Wednesday, 2 March 2022
Department of Foreign Affairs and Trade
116. To ask the Minister for Foreign Affairs and Trade if his Department will provide practical assistance to Ukrainian citizens who are physically trying to travel to Ireland to live with family members here due to the current hostilities; and if he will make a statement on the matter. [12146/22]
I am pleased that my colleague the Minister for Justice announced on 25 February the lifting of visa requirements for Ukrainian nationals travelling to Ireland. This is effective immediately, and Ukrainian nationals who are considering leaving Ukraine to travel to Ireland can do so without a visa, if they judge it safe to travel.
My Department provides updated travel advice at www.dfa.ie/travel for Ukraine, as well as for neighbouring countries that people may be planning to travel to, or through. Ireland is continuing to co-ordinate with our EU partners and others on issues relating to exit routes from Ukraine. However, given the current situation on the ground in Ukraine, the capacity of my Department to provide direct consular or other related assistance in the period ahead is very limited.
117. To ask the Minister for Foreign Affairs and Trade the specific sanction aimed at the Russian Federation as a consequence of its assault on Ukraine that will target the funnelling of funds through Russian shell corporations based in the International Financial Services Centre. [12148/22]
To date, the EU has adopted a broad range of measures in response to Russia’s unlawful invasion of Ukraine. These are the most significant sanctions ever adopted by the EU. Many of the sanctions are financial measures, aimed at weakening Russia’s economy and its financial system.
Asset freezes and travel bans are now imposed on almost 500 people, including bankers, oligarchs and businesspeople. Asset freezes have also been imposed on three Russian financial institutions (Bank Rossiya, PROMSVYAZBANK and VEB.RF).
The EU has also adopted a series of far-reaching sectoral financial sanctions measures, which are of general application throughout the EU rather than targeting specific corporations or financial centres.

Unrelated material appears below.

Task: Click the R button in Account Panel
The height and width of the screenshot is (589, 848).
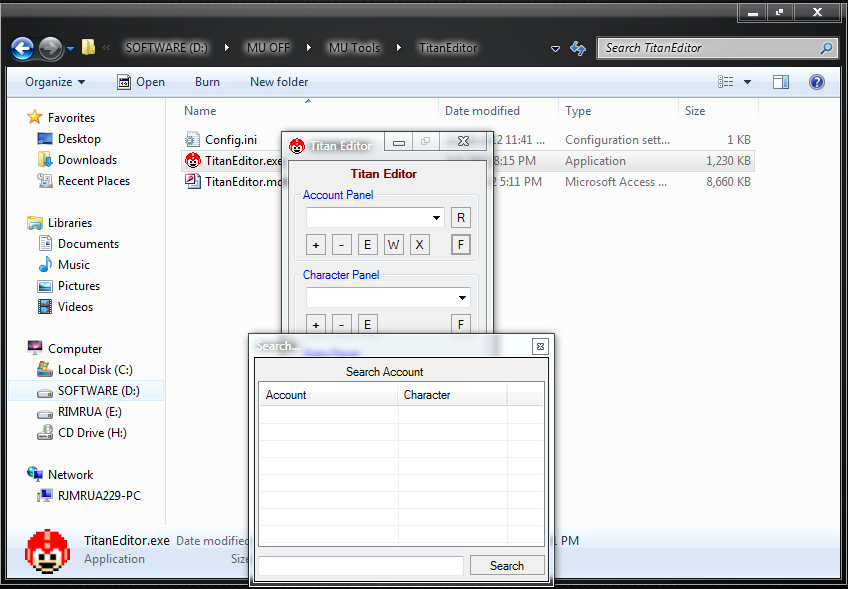Action: pyautogui.click(x=460, y=218)

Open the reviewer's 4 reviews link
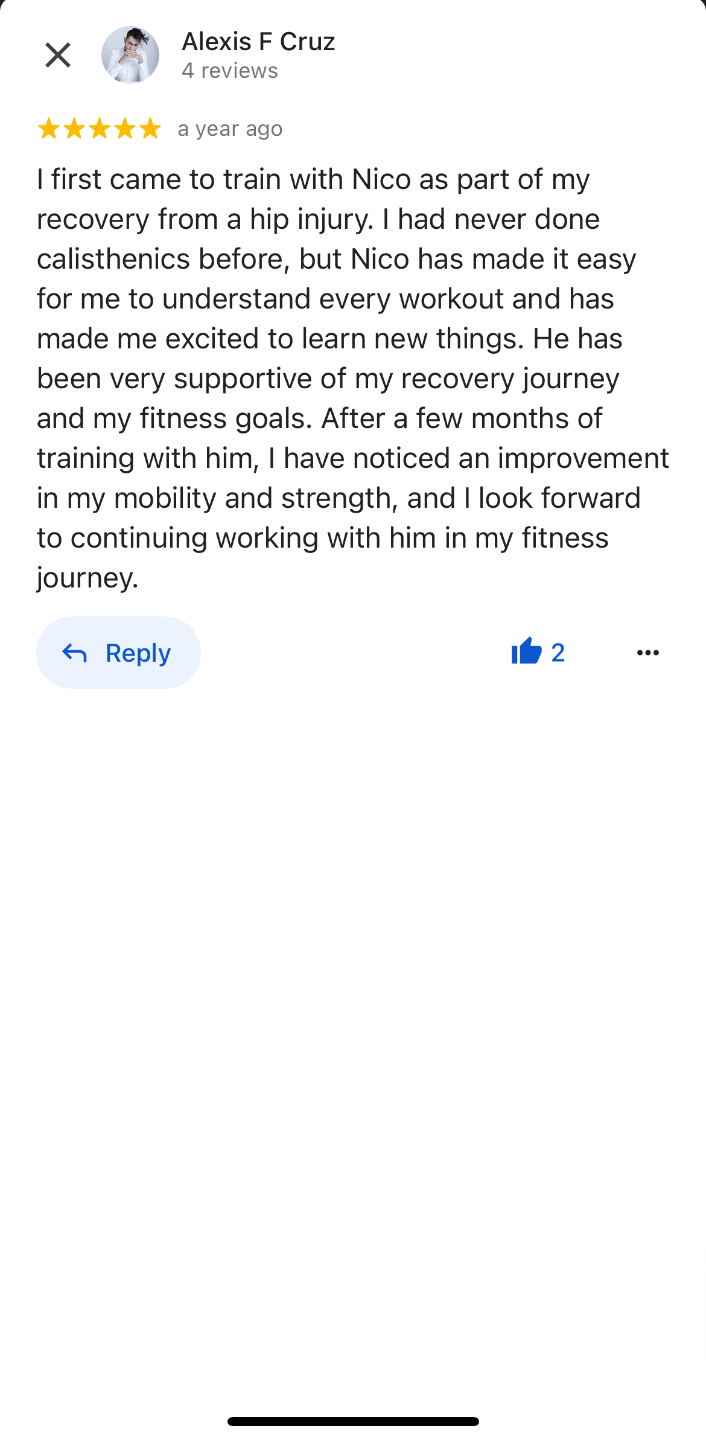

The key measures introduced to date:
- restrict the ability of the Russian State and Government, as well as certain entities, to access the EU’s capital and financial markets and services;
- extend prohibitions on lending and buying of securities to all five of the major Russian state-owned banks, as well as two private banks;
- prohibit the listing of new shares of Russian state-owned entities on EU trading venues, as well as related services;
- prohibit lending to and purchase of securities from certain Russian state-owned enterprises;
- prohibit the acceptance of deposits exceeding €100,000 from Russian nationals or residents;
- prohibit the EU central securities depositories from holding accounts from Russian clients;
- prohibit the selling of euro-denominated securities to Russian clients;
- prohibit any transactions in the EU with the Central Bank of Russia;
- prohibit investment, participation or contribution to projects co-financed by the Russian Direct Investment Fund;
- prohibit the sale, supply, transfer or export of euro denominated banknotes to Russia or to any natural or legal person, entity or body in Russia, including the Government and the Central Bank of Russia, or for use in Russia; and
- prohibit the provision of specialised financial messaging services to seven Russian banks (i.e. removal from SWIFT system).
The broad suite of financial sanctions that has been introduced is expected to impact on the financial services sector throughout the EU, including in Ireland. The Minister for Finance may be able to provide more detail on the specific implementation aspects of these financial sanctions in Ireland, including any implications for the International Financial Services Centre.